Und jetzt, eine Ewigkeit später, muss man sich schon lange zurück erinnern an eine Zeit, „in der es ein echtes Abenteuer war, in einen Club zu gehen, die verrücktesten Leute zu treffen und verrückte Live-Shows in verschwitzten, dunklen Räumen zu sehen“, sagt Jan. „Jeder hat es total genossen! Vielleicht ist es nie wirklich passiert, aber wir wollten unbedingt wieder Musik machen, die auf diesem besonderen Gefühl aufbaut.”

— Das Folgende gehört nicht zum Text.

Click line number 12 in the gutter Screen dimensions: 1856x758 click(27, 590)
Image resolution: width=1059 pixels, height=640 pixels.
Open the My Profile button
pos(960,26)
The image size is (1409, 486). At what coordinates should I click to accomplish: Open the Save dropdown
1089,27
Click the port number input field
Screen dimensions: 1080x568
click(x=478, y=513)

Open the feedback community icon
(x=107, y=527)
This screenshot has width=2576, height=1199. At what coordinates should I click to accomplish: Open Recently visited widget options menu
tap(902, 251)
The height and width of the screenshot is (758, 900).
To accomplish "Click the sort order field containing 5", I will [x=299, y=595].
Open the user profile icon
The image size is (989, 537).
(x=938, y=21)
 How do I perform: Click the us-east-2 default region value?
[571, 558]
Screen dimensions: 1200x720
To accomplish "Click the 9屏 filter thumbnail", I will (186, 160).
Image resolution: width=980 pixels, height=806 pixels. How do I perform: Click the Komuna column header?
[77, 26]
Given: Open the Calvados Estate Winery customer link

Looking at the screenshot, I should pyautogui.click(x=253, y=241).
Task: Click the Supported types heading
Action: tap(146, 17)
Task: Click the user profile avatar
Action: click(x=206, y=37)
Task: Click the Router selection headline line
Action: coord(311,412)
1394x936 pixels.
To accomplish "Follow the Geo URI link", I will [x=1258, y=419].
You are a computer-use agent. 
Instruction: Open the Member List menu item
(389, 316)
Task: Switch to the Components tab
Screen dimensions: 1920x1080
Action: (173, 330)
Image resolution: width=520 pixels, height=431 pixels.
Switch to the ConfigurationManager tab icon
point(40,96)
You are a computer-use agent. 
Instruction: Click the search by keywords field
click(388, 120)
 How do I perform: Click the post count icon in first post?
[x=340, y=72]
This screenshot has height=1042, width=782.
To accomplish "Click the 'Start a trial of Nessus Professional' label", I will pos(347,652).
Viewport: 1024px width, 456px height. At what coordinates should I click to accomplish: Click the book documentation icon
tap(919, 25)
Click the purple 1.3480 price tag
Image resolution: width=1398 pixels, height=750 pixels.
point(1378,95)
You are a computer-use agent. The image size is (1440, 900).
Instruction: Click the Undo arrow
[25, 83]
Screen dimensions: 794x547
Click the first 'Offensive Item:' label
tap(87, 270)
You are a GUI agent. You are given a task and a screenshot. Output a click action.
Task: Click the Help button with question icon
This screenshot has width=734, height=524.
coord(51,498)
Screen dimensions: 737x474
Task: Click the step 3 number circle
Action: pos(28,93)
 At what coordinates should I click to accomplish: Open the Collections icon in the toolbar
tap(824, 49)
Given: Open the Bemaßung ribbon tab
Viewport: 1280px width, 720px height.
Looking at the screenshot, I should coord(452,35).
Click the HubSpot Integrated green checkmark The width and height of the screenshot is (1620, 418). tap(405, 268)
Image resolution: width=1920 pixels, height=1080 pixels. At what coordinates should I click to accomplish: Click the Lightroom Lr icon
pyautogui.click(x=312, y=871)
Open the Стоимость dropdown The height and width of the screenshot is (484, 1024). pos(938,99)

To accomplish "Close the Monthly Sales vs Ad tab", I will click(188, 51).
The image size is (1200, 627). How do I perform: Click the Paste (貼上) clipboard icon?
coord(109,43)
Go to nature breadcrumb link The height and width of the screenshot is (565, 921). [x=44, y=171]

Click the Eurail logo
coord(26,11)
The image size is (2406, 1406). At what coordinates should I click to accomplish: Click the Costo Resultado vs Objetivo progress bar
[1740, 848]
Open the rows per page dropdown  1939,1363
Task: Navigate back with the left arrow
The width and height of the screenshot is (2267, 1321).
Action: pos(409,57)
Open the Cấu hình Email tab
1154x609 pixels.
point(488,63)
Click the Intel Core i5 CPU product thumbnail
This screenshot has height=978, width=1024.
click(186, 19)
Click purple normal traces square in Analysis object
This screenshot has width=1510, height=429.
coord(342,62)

Auf der Erfahrung, dass es etwas gibt, das alle einander verbindet  –  das Rave-Gefühl. Der Rhythmus, der alle ergreift außer ein paar, die sich erbittert dagegen wehren. Und ausgerechnet diesen paar sollte Corona zum Triumph jetzt verholfen haben? Undenkbar:

“Schon vor der Pandemie haben wir uns gefragt: Wo können wir uns noch treffen, austauschen, zusammenleben, ‘leben’? Welche Verbindungen sind in einer individualistischen Gesellschaft möglich? Wie muss eine Veranstaltung oder eine Situation beschaffen sein, damit jeder teilnehmen kann und respektiert wird? Wie kann Musik einen solchen Raum ermöglichen?“

Große Fragen. Anders aber wird der Club, der Konzertsaal, die Kirche, wird der Kulturbetrieb insgesamt nicht wieder auf die Beine zu bringen sein und die Beine nicht auf den Dancefloor: „Es gibt ein Vermächtnis an großen musikalischen Antworten”, sagen BBF, “wir müssen immer weiter nach neuen Antworten suchen.“

“Multi Faith Prayer Room” wird irgendwann jetzt veröffentlicht, so oder so geht die Musik von BBF dahin zurück, wo das Gefühl seinen Ursprung hatte, zurück in die Erfahrung des Clubs.

Brandt Brauer Frick treten am Freitag den 10. März um 20.00 Uhr in der Christuskirche in Bochum auf. An der Abendkasse gibt es noch Karten.